Summercamp! is a laugh-cry-embrace-life sort of movie; I don't think I've cried so much in a movie theater since seeing Forrest Gump two weeks after giving birth to twins.
[for newbies: my oldest son Jimmy, who was then age 7, is autistic]An incredible movie - beautiful. There's no crying 'til the very end, and even then it's
good crying. I promise.
from the NY Sun review:
In the summer of 2003, filmmakers Bradley Beesley and Sarah Price joined forces to tackle a documentary subject of almost unbearably powerful emotions and compulsively watchable conflict: a season at a Midwestern sleepover camp.
[snip]
The film's two stars are Holly, a charismatically energetic and wistful girl, and Cameron, an overweight kid with an unusual flair for challenging counselors' patience and making enemies among his peers.
[snip]
Holly and Cameron "are our main characters because they related more to adults and adult-type issues and they didn't have a whole lot of friends within their cabins," Mr. Beesley said.
[snip]
Something else the filmmakers discovered was how much prescription medication has permeated children's lives. "There was this group of kids going to the nurse's office every night," Ms. Price said. "It took us a few days to catch on to what was going on." Per their parent's wishes, campers diagnosed with attention deficit disorder and other behavioral maladies were reporting to receive their prescribed meds. Images in "Summercamp!" of what appear to be perfectly healthy children lining up to swallow pills like the mental patients in "One Flew Over the Cuckcoo's Nest" are disturbing; at the same time, a scene in which one boy flirts with a girl by bragging about the magnitude of his ADD is hilarious.
[snip]
"Summercamp!" also doggedly follows Cameron down a road of trials littered with obstacles of the boy's own devising. Cameron has an unfortunate genius for clumsily rebellious behavior; witnessing his steady failures and occasional triumphs will likely empower the inner outcast in anyone. "We're watching two kids go through growing pains and be open enough about it to sort of let us discover and experience it while they do," Ms. Price said.
Pure pleasure.
Pathetic.
SusanS
anonymous:
Our high school insists on using the same reading list for honors and regular and there are only 2 tracks. The Honors class simply assigns 1 or 2 more from the same weak list.
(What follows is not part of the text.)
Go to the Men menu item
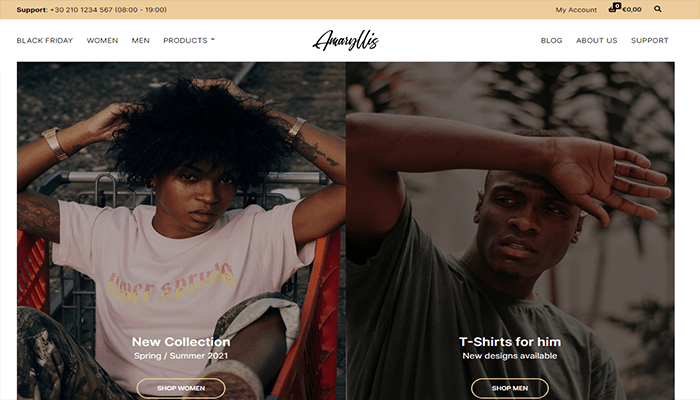Viewport: 700px width, 400px height. (x=141, y=41)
They must not teach different material in the Honors classes so they require science fair participation or a research paper (not corrected for grammar) to justify the Honors points.
How unsurprising that the school's stated purpose is to close the achievement gap.
The saddest part is that this focus simply reenforces that what kids can be is coming from the home, not the school. The well educated, attentive parents can buy better math and science textbooks, pick out better books for summer reading, and hire tutors to teach grammar.
In the school's emphasis to obtain "equity" by just assigning work within the grasp of most kids, they perpetuate inequities and take away education as the avenue to move beyond the circumstances you were born into.